WHAT THE TASK REQUIRES: Some lines hold the string "Toggle". Copy all of them from the material that follows.

BEGIN RECORDS SUPPLIED

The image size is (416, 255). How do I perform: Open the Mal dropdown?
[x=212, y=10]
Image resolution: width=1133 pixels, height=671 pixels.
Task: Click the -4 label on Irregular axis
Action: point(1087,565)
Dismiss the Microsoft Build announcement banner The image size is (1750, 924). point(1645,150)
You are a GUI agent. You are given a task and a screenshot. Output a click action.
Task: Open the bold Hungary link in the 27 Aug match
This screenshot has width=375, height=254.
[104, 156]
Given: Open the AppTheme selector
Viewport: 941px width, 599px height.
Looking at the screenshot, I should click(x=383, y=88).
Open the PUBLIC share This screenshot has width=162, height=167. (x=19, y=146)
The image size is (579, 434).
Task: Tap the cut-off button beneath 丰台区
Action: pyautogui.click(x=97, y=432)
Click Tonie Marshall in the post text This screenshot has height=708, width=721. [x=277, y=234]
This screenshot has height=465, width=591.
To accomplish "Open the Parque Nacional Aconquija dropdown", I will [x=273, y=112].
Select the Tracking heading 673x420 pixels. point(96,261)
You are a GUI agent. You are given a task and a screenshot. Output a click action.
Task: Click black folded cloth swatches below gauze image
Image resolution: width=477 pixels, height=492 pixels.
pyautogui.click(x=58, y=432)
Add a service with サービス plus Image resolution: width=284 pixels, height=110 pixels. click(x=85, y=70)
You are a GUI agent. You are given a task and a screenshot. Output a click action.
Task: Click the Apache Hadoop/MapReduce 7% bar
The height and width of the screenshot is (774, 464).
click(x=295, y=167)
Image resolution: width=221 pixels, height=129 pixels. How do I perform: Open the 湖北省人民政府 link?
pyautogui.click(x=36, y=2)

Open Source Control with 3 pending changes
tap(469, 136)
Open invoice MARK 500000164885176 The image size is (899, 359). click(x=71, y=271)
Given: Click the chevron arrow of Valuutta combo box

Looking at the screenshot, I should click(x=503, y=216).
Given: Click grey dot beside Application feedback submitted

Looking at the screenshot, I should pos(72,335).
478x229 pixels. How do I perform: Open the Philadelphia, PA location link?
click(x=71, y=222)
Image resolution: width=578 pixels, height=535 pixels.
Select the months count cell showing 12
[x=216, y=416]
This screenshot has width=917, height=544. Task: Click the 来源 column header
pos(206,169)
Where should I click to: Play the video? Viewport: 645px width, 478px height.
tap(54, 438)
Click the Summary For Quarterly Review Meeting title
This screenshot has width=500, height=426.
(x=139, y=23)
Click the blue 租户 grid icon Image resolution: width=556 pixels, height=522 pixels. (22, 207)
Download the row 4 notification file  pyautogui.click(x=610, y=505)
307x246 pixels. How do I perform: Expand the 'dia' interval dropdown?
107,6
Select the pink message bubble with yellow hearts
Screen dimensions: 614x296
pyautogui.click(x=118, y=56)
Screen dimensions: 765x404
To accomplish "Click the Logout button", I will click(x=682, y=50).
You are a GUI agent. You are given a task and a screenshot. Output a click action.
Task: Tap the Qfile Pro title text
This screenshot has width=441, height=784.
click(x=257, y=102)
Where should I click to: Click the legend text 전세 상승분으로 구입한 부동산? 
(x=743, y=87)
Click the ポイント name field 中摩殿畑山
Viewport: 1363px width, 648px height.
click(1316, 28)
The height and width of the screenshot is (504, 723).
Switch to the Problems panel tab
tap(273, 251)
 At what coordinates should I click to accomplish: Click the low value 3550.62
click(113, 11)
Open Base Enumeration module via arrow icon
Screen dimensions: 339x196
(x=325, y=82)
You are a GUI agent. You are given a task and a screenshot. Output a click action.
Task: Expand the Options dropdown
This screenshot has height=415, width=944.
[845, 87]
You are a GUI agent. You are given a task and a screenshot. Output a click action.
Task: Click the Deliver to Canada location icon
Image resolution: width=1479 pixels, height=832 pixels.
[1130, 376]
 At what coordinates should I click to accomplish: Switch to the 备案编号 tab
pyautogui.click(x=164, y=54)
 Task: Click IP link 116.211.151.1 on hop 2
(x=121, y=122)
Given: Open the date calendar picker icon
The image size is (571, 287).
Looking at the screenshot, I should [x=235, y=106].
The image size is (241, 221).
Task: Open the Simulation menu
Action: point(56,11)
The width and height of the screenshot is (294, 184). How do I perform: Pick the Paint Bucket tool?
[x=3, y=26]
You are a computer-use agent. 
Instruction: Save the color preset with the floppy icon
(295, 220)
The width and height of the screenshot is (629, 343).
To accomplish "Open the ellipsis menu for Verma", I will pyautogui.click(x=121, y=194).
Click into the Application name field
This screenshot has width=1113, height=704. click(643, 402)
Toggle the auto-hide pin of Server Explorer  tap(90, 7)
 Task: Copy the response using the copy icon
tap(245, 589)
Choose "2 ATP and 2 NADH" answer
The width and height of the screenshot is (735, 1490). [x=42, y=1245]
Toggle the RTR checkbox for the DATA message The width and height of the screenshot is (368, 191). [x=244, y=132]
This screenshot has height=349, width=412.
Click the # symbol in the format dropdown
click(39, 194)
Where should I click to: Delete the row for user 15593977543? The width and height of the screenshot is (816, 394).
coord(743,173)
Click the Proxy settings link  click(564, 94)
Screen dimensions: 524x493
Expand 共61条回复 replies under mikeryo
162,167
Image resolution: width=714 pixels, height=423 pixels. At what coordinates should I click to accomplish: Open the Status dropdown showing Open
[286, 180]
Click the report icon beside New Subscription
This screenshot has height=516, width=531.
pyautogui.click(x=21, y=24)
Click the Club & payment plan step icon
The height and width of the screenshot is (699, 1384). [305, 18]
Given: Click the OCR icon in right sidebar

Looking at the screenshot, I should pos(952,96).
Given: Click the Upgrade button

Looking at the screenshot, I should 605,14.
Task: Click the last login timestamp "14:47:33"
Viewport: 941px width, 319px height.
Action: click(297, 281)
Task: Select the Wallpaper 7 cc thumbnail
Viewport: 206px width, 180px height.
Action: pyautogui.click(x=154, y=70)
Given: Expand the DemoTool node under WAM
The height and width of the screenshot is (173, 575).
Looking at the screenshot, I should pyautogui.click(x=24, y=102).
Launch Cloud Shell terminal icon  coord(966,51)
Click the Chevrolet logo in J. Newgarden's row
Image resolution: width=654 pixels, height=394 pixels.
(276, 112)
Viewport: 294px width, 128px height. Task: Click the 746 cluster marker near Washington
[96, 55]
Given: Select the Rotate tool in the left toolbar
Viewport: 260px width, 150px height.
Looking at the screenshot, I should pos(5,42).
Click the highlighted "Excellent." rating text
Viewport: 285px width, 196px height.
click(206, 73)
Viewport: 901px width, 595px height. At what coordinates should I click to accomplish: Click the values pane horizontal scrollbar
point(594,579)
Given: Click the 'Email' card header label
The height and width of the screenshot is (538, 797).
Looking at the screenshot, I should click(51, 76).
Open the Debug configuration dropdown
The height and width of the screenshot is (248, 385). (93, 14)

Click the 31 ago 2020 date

END RECORDS SUPPLIED

OUTPUT:
Toggle the auto-hide pin of Server Explorer  tap(90, 7)
Toggle the RTR checkbox for the DATA message The width and height of the screenshot is (368, 191). [x=244, y=132]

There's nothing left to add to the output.